Data for review Start Marker
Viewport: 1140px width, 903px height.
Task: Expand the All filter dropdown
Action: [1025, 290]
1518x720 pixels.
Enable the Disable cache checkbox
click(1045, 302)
Data for review End Marker
Locate the line with "1518x720 pixels." in the entries above; extract it and every line after it, verbatim.

• _Response to this task_
1518x720 pixels.
Enable the Disable cache checkbox
click(1045, 302)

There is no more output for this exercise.